Until, Natalie, Lucie’s sexual appetites were unexplored territory. It was generally accepted among their friends that Delarue-Mardrus union was sexless, a mariage blanc. According to André Germain, J.C. delighted in showing visitors the twin beds that hed and Lucie slept in, and then announcing “My wife is still a virgin”. In Mes Mémoires Lucie wrote that J.C.’s love for her was completely intellectual and that “his garden interested hum much more” than whatever she was up with Natalie. “For him I remained above all and perhaps only: The Poet”.
Under Natalie’s touch, Lucie exploded with passion. Sex was such a revelation that she felt as if thrust into a new existence. Fully alive for the first time, her creative juices overflowed, as evidenced by the intensely erotic verse she wrote at this time, the lines burning with love and longing. Twenty-eight years old and in the throes of her first love, Lucie grew obsessed. “I think of you every second”, she scribbled to Natalie. “I live for the idea of seeing you again”.
As the months rolled by, Lucie became haunted by Natalie’s other loves. She began to sound on occasion line Pauline, accusing Natalie of “taking in your arms all the women who pass by (while) I wait… alone”. Her poetry echoes that feelings: “Despite the night of joy and the closed doors / I’m not alone with you! / Gomorrah burns around us!” (Sanglot). The poems gradually reveal her knowledge that she is simply another of Natalie’s conquests. Though her passion was unabated , she began to feel oppressed by her love.

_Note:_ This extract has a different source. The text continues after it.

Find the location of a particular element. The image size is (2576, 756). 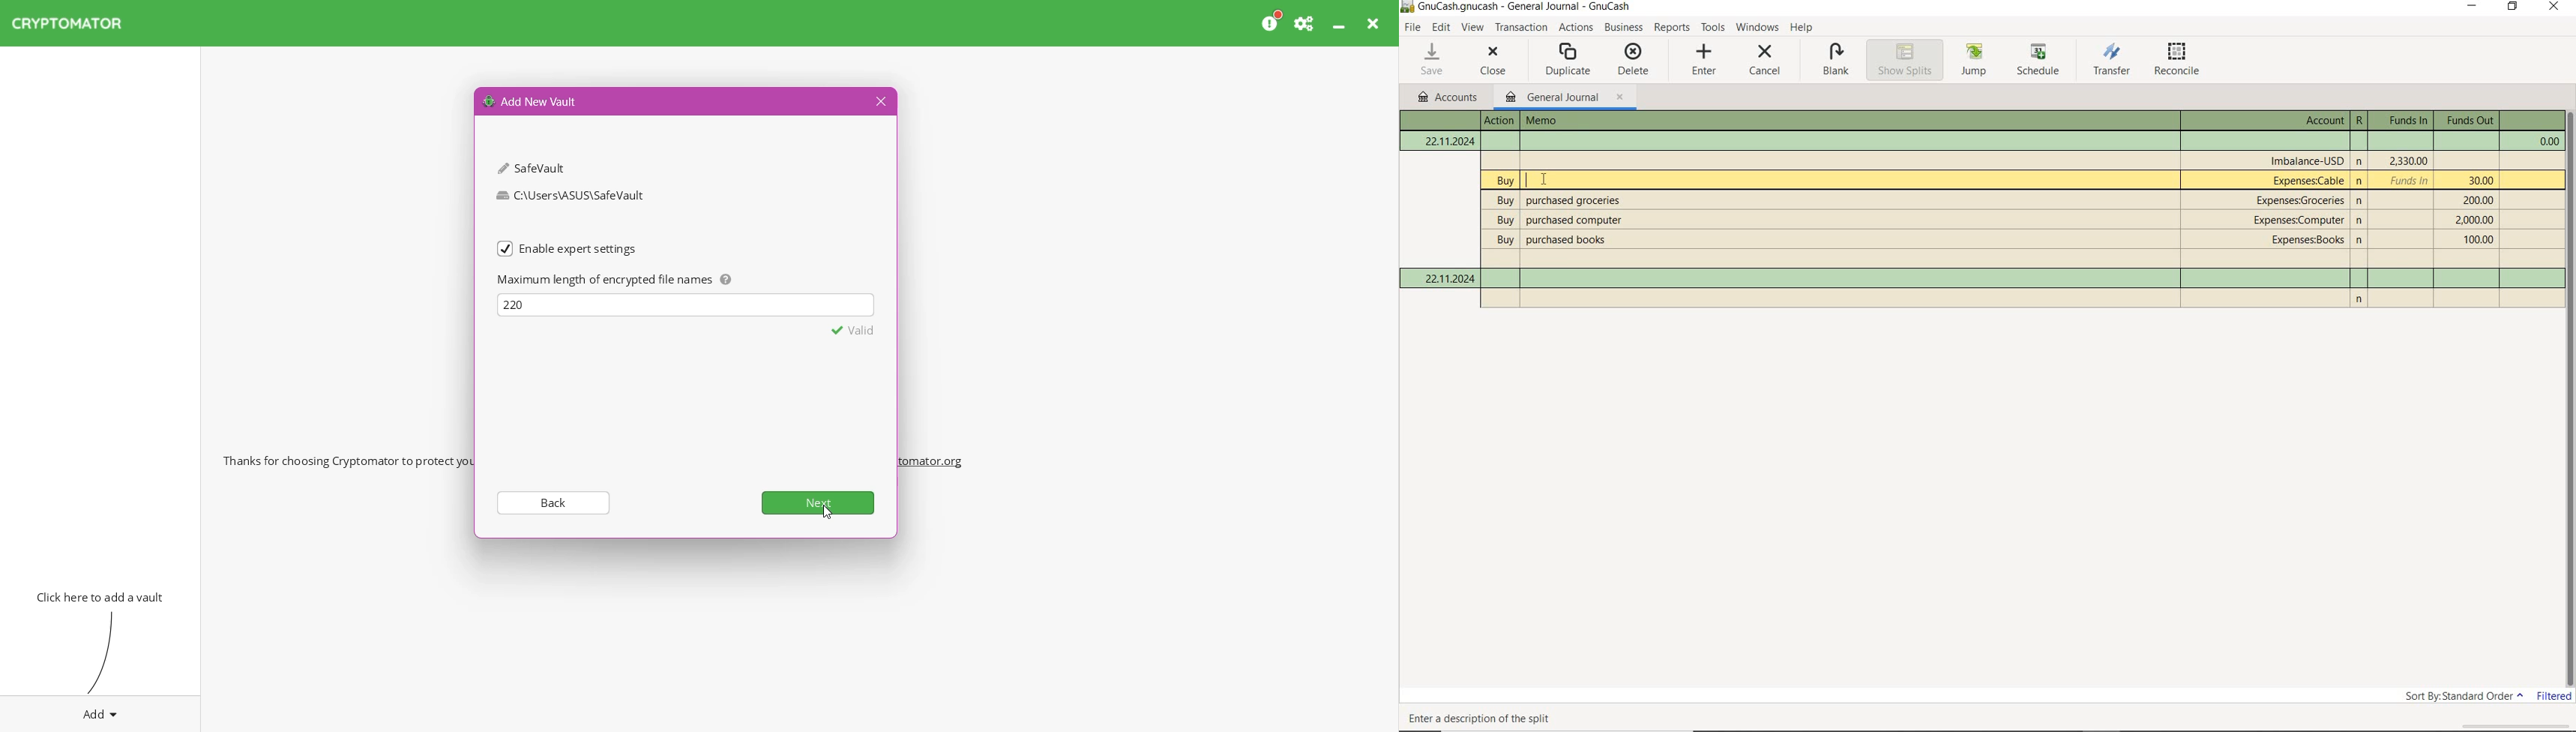

Text is located at coordinates (1983, 141).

Alarmed by Lucie’s depressed behaviour, J.C. decided that it was best to take her away. He planned a trip to Arabia, and in March 1904 the couple departed on a long journey. Visiting them in Tunis shortly afterwards, the Duchesse de Clermont-Tonnnerre admired Lucie’s boyish beauty and the way she “wore an Arab horseman’s costume, a practical one for her rides into the desert.” Some months later André Germain ran into them in Egypt, where by now Lucie was travelling on a camel she had named Sarah Bernhardt.

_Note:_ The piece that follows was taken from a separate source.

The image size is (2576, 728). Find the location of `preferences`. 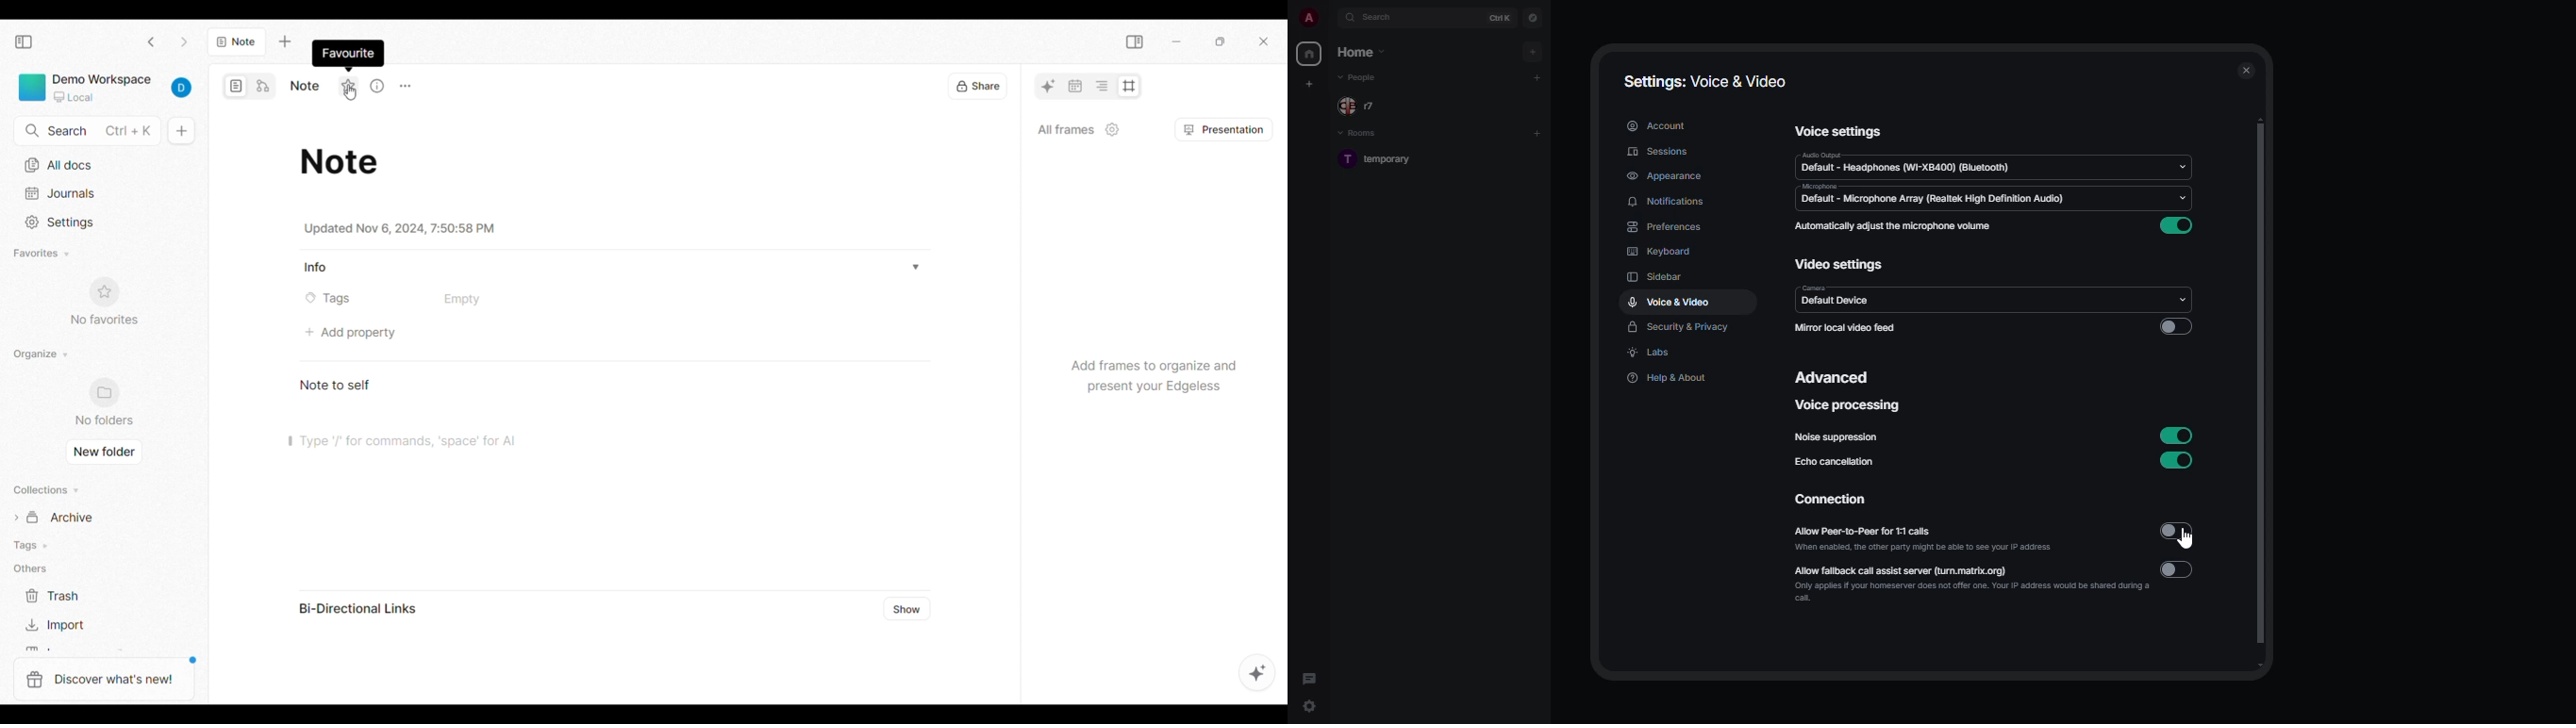

preferences is located at coordinates (1665, 226).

When the Mardrus returned to Paris, Natalie felt that Lucie had regained her equanimity. “I do not believe she has ceased caring,” she observed coldly to Eva, “but it no longer gets in my way.” In yet another example of Natalie’s pattern, fiery passion had been replaced by a strong friendship – one that would remain close until Lucie’s death in 1954.